Condillac avait été longuement et justement apprécié dans le Cours de littérature composé pour les séances du Lycée qui fut établi à Paris quelques années avant la Révolution. Voulant faire ensuite un «plan sommaire d'éducation publique», M. de La Harpe publia son projet dans le Mercure de France de janvier 1791. Arrivant aux deux années de philosophie, il déclare sans hésitation qu'il en changera entièrement le système et le langage: «Plus de cahiers de logique, de métaphysique, de morale en mauvais latin; ce malheureux latin, mal appliqué, a perpétué dans les écoles la funeste habitude de parler sans s'entendre. Parlons français; nous serons forcés d'avoir du sens. Un extrait bien fait de la Logique de Port-Royal et de l'Art de penser du P. Lamy suffirait pour mettre les jeunes gens au fait des procédés et des règles du raisonnement; pour la métaphysique, Locke et Condillac, les deux seuls philosophes chez qui l'on trouve ce qu'il nous est possible de savoir sur l'entendement humain et ce qu'il y a de plus probable sur les générations intellectuelles; pour la morale, le Traité des devoirs de Cicéron: il contient tout. Quant à Descartes, ajoute-t-il, il n'est plus permis d'en revenir à ses «rêveries»; et ce qu'il y a de bon dans ce philosophe est assez connu pour que tout professeur instruit «puisse apprendre à son disciple à le séparer de la mauvaise physique.»

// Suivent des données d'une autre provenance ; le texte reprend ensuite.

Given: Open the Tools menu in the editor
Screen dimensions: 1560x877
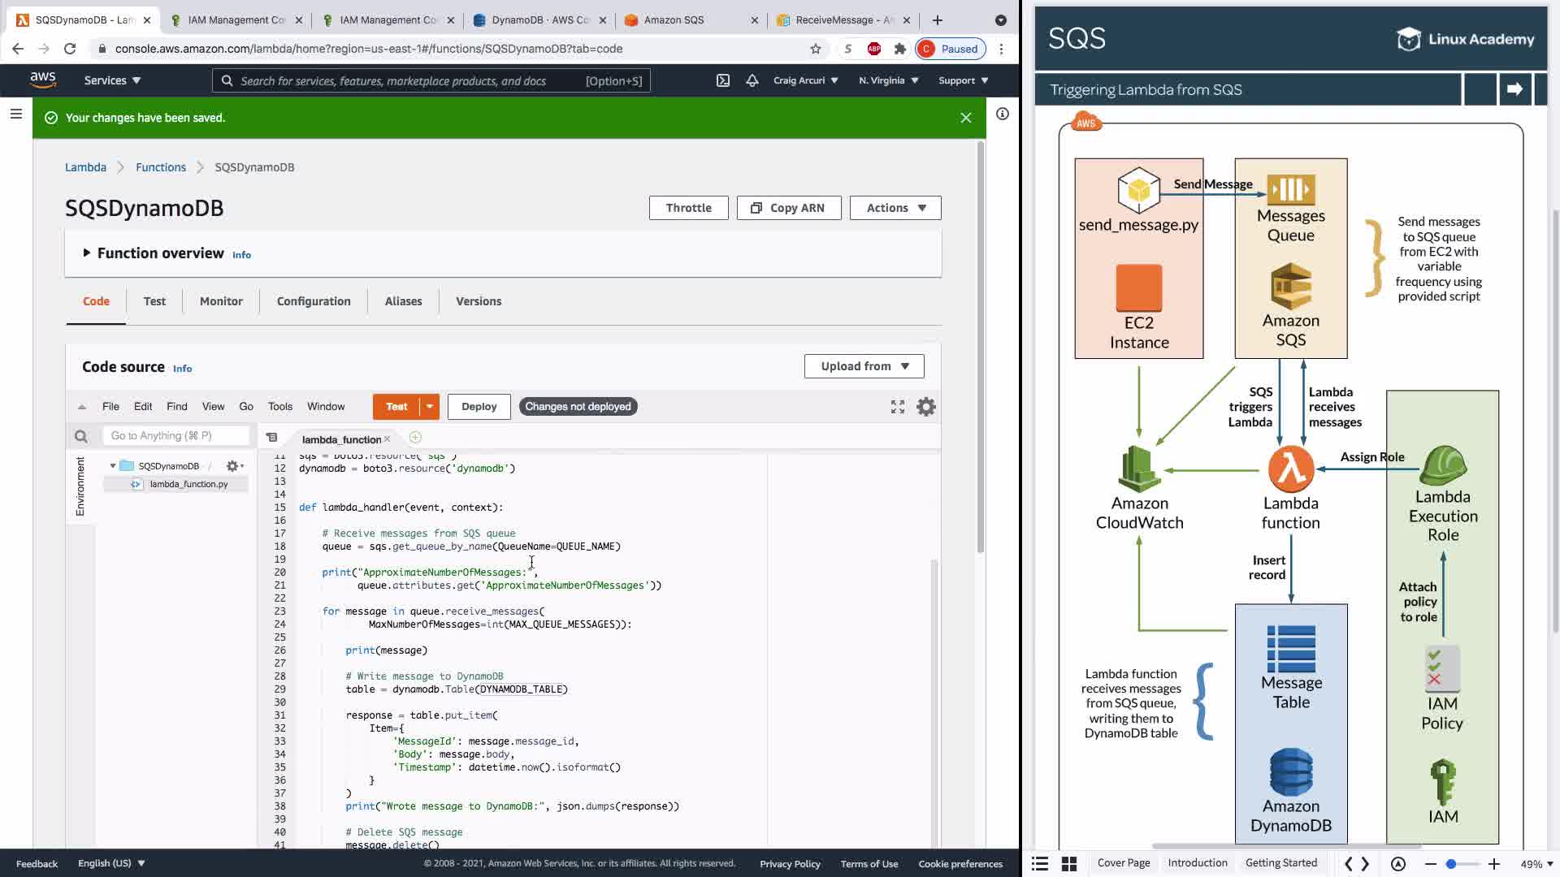Looking at the screenshot, I should (280, 407).
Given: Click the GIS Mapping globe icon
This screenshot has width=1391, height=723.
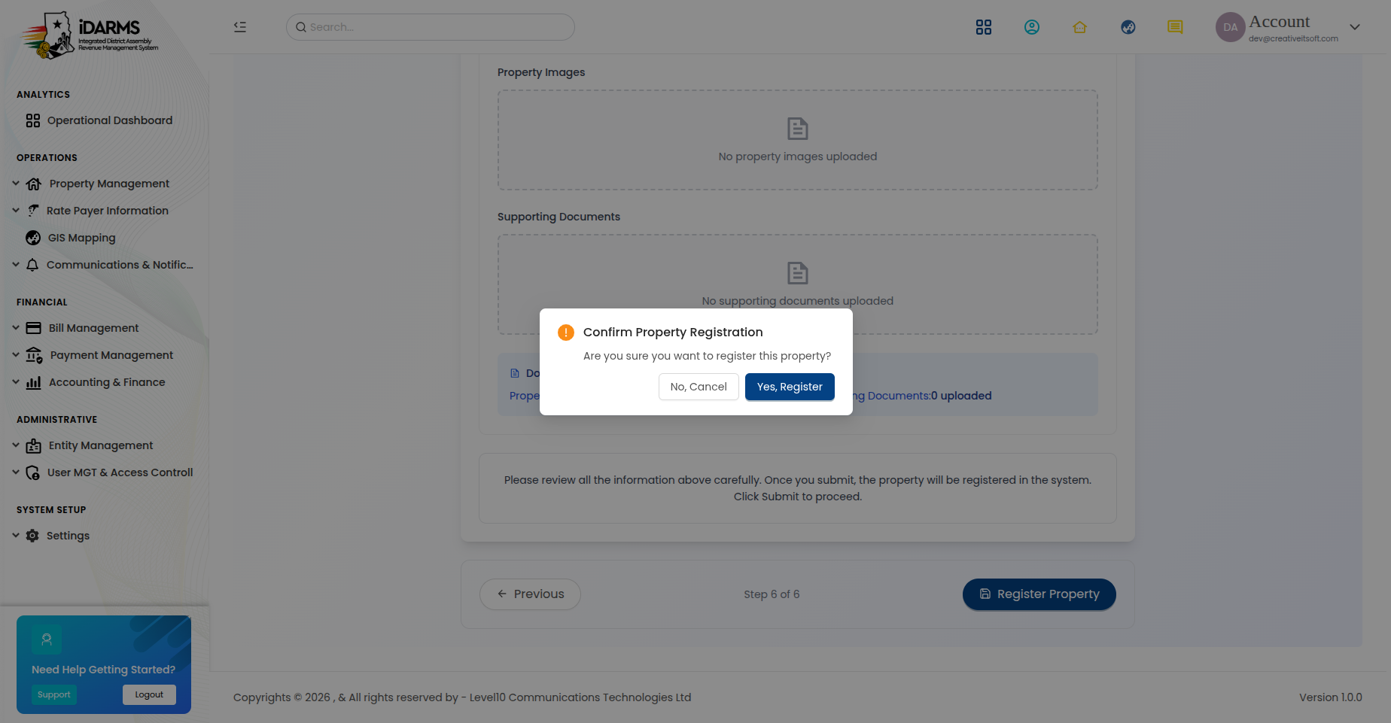Looking at the screenshot, I should click(x=33, y=238).
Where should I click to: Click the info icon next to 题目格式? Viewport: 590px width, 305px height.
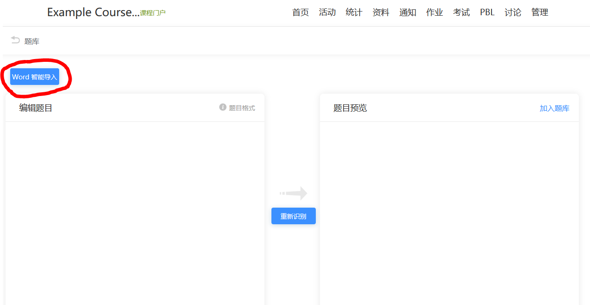[223, 108]
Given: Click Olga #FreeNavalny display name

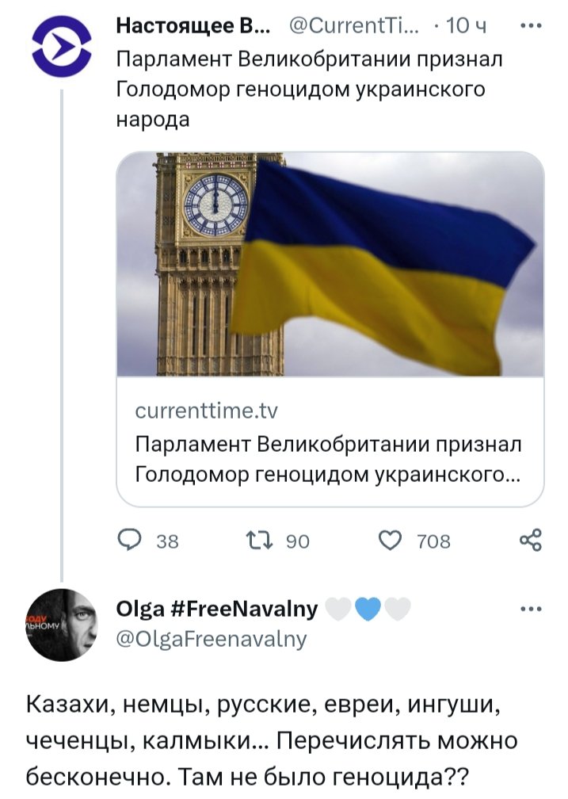Looking at the screenshot, I should click(217, 608).
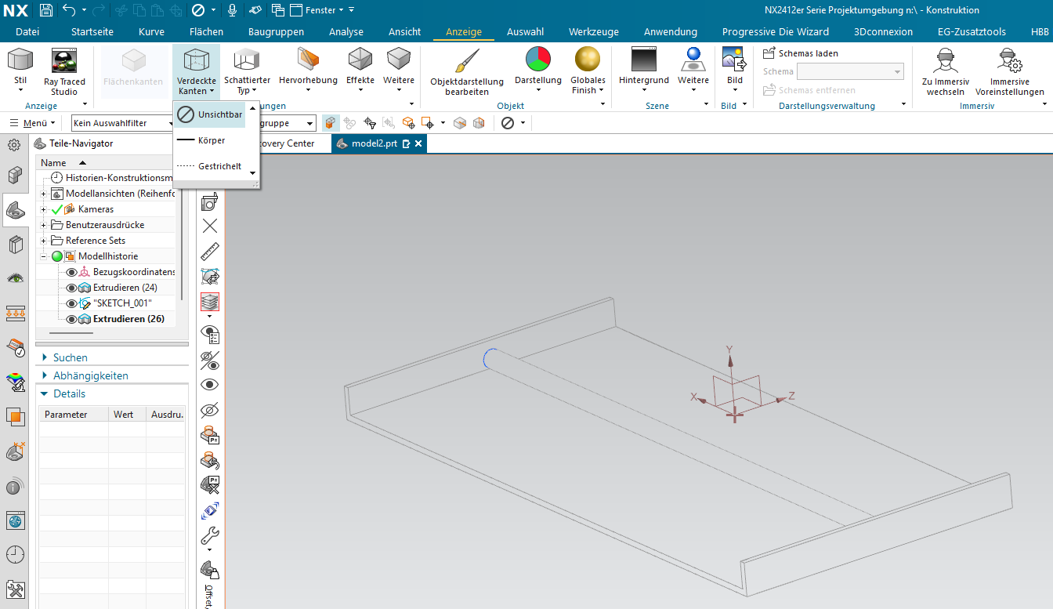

Dans la réorganisation de l'enseignement public à la fin de la fin de la Révolution, Lakanal, Volney, Deleyre, Garat ne connaissent pas d'autre philosophie. La Harpe, plus littérateur que métaphysicien et devenu l'adversaire fougueux des idées révolutionnaires, fait grâce à Condillac, sur le compte duquel il n'a pas changé d'opinion, regardant ses ouvrages comme nécessaires [91].

Destutt de Tracy n'était pas un philosophe: il avait commencé par porter l'épée en servant sous le général La Fayette. Député à l'Assemblée Constituante, emprisonné aux Carmes par la Terreur, il se consola de la politique en lisant les ouvrages de Locke et de Condillac. Entré dans l'Institut reconstitué, il se mit à étudier la formation et la génération des idées: de là, ses Éléments d'idéologie. Dans ce livre, il établit que la faculté de penser consiste à éprouver une foule d'impressions, de modifications, auxquelles on donne le nom général d'idées ou de perceptions. Toutes ces perceptions pourraient être nommées sensations. Et ainsi, penser, c'est sentir. Mais ces pensées ou perceptions peuvent être divisées en quatre classes, qui se rapportent à nos quatre facultés élémentaires: la sensibilité proprement dite, la mémoire, le jugement et la volonté. Le souvenir, le jugement et les désirs dérivent de la sensation et ne sont que les divers modes de la sensibilité. Nos idées composées ou générales se forment à l'aide de ces facultés et nous permettent en même temps d'avoir connaissance de notre propre existence. Et ce système philosophique s'alliait chez Destutt de Tracy aux idées politiques les plus modérées, les plus libérales, les plus contraires au désordre moral, qui régnait alors et qu'il a courageusement combattu.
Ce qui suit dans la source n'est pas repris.